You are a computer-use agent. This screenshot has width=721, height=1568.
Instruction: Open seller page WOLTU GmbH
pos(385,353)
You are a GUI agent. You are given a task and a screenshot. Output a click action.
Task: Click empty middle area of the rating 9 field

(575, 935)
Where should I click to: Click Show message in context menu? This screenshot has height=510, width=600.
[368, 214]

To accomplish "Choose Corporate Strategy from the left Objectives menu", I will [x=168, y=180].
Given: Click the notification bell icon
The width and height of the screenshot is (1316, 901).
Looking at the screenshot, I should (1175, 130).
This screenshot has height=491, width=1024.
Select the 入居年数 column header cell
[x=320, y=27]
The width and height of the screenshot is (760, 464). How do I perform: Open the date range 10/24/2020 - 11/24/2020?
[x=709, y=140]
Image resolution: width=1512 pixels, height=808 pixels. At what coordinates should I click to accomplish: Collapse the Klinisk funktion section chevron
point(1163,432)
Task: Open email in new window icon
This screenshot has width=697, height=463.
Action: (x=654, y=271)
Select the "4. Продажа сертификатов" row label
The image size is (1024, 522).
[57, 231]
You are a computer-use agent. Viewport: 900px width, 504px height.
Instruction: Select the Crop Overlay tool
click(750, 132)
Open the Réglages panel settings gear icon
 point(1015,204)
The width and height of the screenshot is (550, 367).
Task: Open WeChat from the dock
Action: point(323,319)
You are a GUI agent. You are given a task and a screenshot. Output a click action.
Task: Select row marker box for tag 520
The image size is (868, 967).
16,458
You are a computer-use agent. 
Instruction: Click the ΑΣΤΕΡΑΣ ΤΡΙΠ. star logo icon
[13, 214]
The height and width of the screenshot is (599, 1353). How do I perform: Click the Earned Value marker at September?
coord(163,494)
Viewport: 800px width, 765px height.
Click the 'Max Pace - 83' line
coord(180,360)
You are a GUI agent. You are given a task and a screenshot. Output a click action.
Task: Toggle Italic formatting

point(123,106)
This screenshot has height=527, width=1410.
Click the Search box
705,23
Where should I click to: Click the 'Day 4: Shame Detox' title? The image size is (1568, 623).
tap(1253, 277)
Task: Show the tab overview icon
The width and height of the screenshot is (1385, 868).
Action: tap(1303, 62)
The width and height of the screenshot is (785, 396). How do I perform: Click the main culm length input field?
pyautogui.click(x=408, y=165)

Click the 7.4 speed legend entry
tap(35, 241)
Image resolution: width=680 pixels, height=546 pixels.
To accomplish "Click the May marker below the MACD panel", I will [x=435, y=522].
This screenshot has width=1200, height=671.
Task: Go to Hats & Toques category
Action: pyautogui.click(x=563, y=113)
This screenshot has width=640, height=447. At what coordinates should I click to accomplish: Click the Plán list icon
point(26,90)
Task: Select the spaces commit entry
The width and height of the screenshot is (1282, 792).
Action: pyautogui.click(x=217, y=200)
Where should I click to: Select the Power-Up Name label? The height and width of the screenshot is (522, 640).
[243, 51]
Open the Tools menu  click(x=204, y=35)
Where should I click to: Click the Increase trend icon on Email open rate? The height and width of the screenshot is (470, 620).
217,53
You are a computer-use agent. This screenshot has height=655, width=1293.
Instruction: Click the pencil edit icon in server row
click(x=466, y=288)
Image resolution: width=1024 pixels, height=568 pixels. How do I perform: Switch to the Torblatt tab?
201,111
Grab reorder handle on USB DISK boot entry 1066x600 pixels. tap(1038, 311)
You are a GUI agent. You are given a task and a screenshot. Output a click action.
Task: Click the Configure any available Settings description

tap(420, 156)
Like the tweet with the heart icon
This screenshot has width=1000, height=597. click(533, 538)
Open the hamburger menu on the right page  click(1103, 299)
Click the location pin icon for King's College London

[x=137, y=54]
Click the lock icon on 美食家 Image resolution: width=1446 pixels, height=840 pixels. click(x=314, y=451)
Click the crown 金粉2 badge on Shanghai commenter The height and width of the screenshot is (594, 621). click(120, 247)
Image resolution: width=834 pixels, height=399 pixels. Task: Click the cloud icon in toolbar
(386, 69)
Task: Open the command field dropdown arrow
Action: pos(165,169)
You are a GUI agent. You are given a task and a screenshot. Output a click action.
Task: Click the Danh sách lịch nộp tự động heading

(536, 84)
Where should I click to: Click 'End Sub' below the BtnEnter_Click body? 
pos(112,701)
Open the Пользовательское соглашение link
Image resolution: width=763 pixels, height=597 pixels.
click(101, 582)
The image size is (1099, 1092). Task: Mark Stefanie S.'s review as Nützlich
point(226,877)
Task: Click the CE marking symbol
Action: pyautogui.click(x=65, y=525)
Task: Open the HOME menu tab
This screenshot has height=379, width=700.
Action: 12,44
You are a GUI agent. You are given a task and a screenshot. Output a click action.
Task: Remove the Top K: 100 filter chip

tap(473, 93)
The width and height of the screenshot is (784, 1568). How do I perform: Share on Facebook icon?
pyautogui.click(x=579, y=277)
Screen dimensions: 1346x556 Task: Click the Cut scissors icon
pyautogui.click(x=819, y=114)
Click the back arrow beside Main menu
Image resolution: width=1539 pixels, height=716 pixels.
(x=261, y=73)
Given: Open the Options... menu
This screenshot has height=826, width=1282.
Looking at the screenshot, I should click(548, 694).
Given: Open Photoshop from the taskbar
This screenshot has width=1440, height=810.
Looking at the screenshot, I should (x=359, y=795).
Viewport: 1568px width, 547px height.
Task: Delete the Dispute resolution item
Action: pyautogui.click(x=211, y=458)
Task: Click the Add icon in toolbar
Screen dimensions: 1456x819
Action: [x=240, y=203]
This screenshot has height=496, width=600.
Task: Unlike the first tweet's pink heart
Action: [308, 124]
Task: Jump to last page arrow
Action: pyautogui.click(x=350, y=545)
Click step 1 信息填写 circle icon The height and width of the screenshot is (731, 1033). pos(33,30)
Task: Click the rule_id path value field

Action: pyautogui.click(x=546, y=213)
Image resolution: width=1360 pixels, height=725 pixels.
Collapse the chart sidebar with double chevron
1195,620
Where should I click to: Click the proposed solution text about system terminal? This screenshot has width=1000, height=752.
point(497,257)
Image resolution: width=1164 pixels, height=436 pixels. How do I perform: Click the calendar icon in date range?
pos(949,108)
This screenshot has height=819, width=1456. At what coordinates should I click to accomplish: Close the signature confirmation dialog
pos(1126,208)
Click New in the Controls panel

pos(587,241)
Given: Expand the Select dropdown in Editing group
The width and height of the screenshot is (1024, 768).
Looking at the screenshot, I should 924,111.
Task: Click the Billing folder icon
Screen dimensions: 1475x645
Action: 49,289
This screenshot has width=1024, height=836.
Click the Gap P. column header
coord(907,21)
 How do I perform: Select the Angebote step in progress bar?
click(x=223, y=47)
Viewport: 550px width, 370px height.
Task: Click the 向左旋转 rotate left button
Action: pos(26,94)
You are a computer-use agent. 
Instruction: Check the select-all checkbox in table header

*PROBLEM*. Out of the data above, set down the lines from the one with "The width and height of the screenshot is (1385, 868)." to the one with "Image resolution: width=680", both included, exactly as written and with no additions.

*ANSWER TO THE EXERCISE*.
The width and height of the screenshot is (1385, 868).
Action: tap(1303, 62)
The width and height of the screenshot is (785, 396). How do I perform: Click the main culm length input field?
pyautogui.click(x=408, y=165)

Click the 7.4 speed legend entry
tap(35, 241)
Image resolution: width=680 pixels, height=546 pixels.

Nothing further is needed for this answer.